Document passage Block Start

Kay Palmer Johnson
Jul 24, 2018 | 3500 views | 0 0 comments | 490 490 recommendations | email to a friend | print
January 4, 1923 ~ July 11, 2018

Kay Palmer Johnson returned to his Heavenly Father on July 11, 2018 in Blanding, UT at the age of 95.

He was the oldest of four children, born on January 4, 1923 to Jesse and Florence Johnson. He grew up in Blanding with family and friends most of his life.

His family moved to Cortez, CO to farm in 1927, where he started school. He was baptized a member of the Church of Jesus Christ of Latter- day Saints in Mancos, CO when he turned eight.

The family returned to Blanding after four years and that year Kay started third grade. Growing up, the kids from “jungle town” all played Run Sheepie Run and Kick the Can and had bonfires in the street. They watched old movies at the South Chapel and went to weekly dances in the auditorium.

Kay loved music and learned to play the trumpet. He was captain of the marching band and student body president of San Juan High School his senior year. He also worked hard to help his family during the years of the Depression.

Document passage Block End
Supplied data Block Start

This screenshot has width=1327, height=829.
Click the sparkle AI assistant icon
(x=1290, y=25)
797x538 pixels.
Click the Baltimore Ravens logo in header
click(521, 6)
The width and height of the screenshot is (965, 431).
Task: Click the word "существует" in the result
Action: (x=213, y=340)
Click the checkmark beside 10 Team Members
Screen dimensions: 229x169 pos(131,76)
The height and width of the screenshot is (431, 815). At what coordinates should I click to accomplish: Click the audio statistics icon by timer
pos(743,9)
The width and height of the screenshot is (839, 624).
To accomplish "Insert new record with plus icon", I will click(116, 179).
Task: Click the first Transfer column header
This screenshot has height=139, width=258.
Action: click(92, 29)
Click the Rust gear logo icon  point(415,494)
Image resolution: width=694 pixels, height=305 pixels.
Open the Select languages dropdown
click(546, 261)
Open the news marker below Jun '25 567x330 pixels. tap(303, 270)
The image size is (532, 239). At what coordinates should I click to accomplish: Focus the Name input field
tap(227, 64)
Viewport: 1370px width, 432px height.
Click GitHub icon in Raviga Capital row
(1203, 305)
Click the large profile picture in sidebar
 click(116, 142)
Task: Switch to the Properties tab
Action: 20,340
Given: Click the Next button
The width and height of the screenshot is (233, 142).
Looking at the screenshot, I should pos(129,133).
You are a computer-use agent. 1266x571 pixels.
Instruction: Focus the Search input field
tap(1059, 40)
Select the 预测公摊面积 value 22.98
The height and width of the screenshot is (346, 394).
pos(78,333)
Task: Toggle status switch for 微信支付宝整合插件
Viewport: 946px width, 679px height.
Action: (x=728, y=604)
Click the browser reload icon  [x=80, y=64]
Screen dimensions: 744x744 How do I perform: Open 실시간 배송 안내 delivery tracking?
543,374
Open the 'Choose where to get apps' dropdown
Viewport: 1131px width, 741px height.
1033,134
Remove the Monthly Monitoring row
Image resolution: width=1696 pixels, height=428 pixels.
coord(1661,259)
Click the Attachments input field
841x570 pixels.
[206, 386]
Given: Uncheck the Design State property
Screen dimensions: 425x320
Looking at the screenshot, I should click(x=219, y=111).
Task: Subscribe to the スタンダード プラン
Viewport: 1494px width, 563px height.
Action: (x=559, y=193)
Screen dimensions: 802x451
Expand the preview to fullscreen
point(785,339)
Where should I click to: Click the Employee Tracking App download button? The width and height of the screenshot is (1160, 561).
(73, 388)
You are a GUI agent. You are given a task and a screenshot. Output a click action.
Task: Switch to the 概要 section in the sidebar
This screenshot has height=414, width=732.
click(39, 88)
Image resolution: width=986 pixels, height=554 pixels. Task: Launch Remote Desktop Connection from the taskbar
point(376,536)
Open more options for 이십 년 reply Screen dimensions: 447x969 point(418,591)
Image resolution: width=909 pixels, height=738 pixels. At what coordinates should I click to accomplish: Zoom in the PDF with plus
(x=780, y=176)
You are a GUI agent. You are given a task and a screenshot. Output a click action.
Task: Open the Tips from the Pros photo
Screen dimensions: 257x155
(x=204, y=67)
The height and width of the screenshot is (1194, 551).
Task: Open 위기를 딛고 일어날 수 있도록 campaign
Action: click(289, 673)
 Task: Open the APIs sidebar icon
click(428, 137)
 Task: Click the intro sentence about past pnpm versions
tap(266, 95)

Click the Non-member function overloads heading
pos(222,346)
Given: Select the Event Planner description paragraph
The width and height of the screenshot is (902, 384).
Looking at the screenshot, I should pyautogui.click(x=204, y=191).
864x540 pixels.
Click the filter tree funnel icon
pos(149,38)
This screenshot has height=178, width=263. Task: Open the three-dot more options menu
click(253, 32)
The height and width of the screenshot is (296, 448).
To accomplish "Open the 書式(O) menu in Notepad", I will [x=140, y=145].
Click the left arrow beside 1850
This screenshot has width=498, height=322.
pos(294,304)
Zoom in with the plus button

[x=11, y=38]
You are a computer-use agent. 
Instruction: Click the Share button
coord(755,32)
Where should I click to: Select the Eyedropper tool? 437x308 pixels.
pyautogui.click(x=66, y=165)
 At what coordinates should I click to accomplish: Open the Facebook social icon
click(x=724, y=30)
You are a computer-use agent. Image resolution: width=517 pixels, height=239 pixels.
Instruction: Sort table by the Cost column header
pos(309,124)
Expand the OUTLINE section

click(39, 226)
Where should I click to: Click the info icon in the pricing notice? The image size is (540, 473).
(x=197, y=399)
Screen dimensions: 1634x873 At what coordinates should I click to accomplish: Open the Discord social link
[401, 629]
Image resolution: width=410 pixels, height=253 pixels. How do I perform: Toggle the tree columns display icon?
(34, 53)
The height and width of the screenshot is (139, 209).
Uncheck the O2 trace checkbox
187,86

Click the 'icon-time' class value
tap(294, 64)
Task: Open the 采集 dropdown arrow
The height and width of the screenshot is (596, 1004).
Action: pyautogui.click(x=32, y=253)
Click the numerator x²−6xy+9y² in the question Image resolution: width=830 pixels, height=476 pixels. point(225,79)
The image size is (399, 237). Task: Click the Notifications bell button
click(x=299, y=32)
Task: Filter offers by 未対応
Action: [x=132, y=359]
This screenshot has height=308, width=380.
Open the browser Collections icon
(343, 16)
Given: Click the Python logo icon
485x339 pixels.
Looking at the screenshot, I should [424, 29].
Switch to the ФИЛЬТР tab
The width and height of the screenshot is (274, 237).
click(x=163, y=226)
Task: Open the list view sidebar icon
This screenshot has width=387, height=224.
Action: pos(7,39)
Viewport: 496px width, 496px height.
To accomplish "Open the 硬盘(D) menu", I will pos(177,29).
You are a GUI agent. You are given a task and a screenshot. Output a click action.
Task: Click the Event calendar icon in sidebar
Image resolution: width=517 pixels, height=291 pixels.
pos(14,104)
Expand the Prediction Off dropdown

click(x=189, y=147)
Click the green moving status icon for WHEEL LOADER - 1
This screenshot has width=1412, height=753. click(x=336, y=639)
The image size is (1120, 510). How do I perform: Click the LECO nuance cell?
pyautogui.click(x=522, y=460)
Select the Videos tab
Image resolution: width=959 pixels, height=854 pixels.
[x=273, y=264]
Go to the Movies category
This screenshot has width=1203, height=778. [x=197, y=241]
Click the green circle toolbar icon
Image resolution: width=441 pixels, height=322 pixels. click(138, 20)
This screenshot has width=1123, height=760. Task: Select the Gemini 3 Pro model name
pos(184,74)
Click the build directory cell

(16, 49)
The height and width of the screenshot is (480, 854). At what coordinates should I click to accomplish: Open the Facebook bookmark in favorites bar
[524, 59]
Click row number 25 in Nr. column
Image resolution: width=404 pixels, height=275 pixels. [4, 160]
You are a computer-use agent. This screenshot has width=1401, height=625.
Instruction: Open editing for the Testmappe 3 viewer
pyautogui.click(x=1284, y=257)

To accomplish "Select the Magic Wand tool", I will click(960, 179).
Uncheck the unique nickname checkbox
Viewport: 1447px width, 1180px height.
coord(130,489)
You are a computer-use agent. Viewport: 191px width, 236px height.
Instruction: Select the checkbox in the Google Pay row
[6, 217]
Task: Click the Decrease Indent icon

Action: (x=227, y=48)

Supplied data Block End

Activity:
From the obituary, transcribe the part that opens with the words containing "He was the oldest" and closes with "of the Depression.". Rely only on the obituary when responding; the lines play no part.

Expected answer:
He was the oldest of four children, born on January 4, 1923 to Jesse and Florence Johnson. He grew up in Blanding with family and friends most of his life.

His family moved to Cortez, CO to farm in 1927, where he started school. He was baptized a member of the Church of Jesus Christ of Latter- day Saints in Mancos, CO when he turned eight.

The family returned to Blanding after four years and that year Kay started third grade. Growing up, the kids from “jungle town” all played Run Sheepie Run and Kick the Can and had bonfires in the street. They watched old movies at the South Chapel and went to weekly dances in the auditorium.

Kay loved music and learned to play the trumpet. He was captain of the marching band and student body president of San Juan High School his senior year. He also worked hard to help his family during the years of the Depression.